→ What you have to do: Output the records again verbatim.

[Dataset entries]
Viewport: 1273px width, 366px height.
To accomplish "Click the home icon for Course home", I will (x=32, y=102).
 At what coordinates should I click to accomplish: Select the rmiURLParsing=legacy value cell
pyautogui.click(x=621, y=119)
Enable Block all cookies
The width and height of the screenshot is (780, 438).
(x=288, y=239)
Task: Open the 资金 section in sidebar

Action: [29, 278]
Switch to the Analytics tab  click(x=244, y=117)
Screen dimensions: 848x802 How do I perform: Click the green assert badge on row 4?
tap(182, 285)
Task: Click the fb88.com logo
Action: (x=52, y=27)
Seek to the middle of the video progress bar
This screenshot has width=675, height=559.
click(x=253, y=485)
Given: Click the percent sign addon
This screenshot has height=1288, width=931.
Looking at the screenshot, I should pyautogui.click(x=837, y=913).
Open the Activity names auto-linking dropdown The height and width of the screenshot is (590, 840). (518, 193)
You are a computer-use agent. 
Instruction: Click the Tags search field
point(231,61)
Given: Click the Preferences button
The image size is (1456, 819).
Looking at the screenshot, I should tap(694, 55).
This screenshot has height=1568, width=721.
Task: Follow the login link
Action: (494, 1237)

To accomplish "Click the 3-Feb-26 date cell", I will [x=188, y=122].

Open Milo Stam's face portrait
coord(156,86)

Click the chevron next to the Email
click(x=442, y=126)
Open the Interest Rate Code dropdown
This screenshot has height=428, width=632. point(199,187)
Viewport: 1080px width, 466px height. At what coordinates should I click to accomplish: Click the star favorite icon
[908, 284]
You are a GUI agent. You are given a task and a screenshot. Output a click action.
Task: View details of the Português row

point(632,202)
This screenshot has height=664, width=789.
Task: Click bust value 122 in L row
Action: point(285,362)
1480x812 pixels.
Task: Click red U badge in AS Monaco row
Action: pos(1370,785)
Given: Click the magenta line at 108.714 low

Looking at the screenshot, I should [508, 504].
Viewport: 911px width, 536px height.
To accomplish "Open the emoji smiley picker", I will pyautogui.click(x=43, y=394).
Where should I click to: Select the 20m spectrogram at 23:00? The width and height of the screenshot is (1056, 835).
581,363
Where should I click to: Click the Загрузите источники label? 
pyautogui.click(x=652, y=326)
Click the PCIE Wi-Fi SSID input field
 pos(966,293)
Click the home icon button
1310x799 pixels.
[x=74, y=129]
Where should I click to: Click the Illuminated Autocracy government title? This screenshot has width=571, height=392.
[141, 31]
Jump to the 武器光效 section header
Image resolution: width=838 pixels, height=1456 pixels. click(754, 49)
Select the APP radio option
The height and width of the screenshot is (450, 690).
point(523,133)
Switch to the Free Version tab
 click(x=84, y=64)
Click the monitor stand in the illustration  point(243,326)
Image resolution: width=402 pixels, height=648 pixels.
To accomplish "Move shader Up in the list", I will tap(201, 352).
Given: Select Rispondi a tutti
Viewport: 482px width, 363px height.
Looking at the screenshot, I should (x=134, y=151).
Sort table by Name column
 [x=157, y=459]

→ Output of the task:
Viewport: 1273px width, 366px height.
To accomplish "Click the home icon for Course home", I will (x=32, y=102).
 At what coordinates should I click to accomplish: Select the rmiURLParsing=legacy value cell
pyautogui.click(x=621, y=119)
Enable Block all cookies
The width and height of the screenshot is (780, 438).
(x=288, y=239)
Task: Open the 资金 section in sidebar

Action: [29, 278]
Switch to the Analytics tab  click(x=244, y=117)
Screen dimensions: 848x802 How do I perform: Click the green assert badge on row 4?
tap(182, 285)
Task: Click the fb88.com logo
Action: (x=52, y=27)
Seek to the middle of the video progress bar
This screenshot has width=675, height=559.
click(x=253, y=485)
Given: Click the percent sign addon
This screenshot has height=1288, width=931.
Looking at the screenshot, I should pyautogui.click(x=837, y=913).
Open the Activity names auto-linking dropdown The height and width of the screenshot is (590, 840). (518, 193)
You are a computer-use agent. 
Instruction: Click the Tags search field
point(231,61)
Given: Click the Preferences button
The image size is (1456, 819).
Looking at the screenshot, I should tap(694, 55).
This screenshot has height=1568, width=721.
Task: Follow the login link
Action: (494, 1237)

To accomplish "Click the 3-Feb-26 date cell", I will [x=188, y=122].

Open Milo Stam's face portrait
coord(156,86)

Click the chevron next to the Email
click(x=442, y=126)
Open the Interest Rate Code dropdown
This screenshot has height=428, width=632. point(199,187)
Viewport: 1080px width, 466px height. At what coordinates should I click to accomplish: Click the star favorite icon
[908, 284]
You are a GUI agent. You are given a task and a screenshot. Output a click action.
Task: View details of the Português row

point(632,202)
This screenshot has height=664, width=789.
Task: Click bust value 122 in L row
Action: point(285,362)
1480x812 pixels.
Task: Click red U badge in AS Monaco row
Action: pos(1370,785)
Given: Click the magenta line at 108.714 low

Looking at the screenshot, I should [508, 504].
Viewport: 911px width, 536px height.
To accomplish "Open the emoji smiley picker", I will pyautogui.click(x=43, y=394).
Where should I click to: Select the 20m spectrogram at 23:00? The width and height of the screenshot is (1056, 835).
581,363
Where should I click to: Click the Загрузите источники label? 
pyautogui.click(x=652, y=326)
Click the PCIE Wi-Fi SSID input field
 pos(966,293)
Click the home icon button
1310x799 pixels.
[x=74, y=129]
Where should I click to: Click the Illuminated Autocracy government title? This screenshot has width=571, height=392.
[141, 31]
Jump to the 武器光效 section header
Image resolution: width=838 pixels, height=1456 pixels. click(754, 49)
Select the APP radio option
The height and width of the screenshot is (450, 690).
point(523,133)
Switch to the Free Version tab
 click(x=84, y=64)
Click the monitor stand in the illustration  point(243,326)
Image resolution: width=402 pixels, height=648 pixels.
To accomplish "Move shader Up in the list", I will tap(201, 352).
Given: Select Rispondi a tutti
Viewport: 482px width, 363px height.
Looking at the screenshot, I should (x=134, y=151).
Sort table by Name column
 [x=157, y=459]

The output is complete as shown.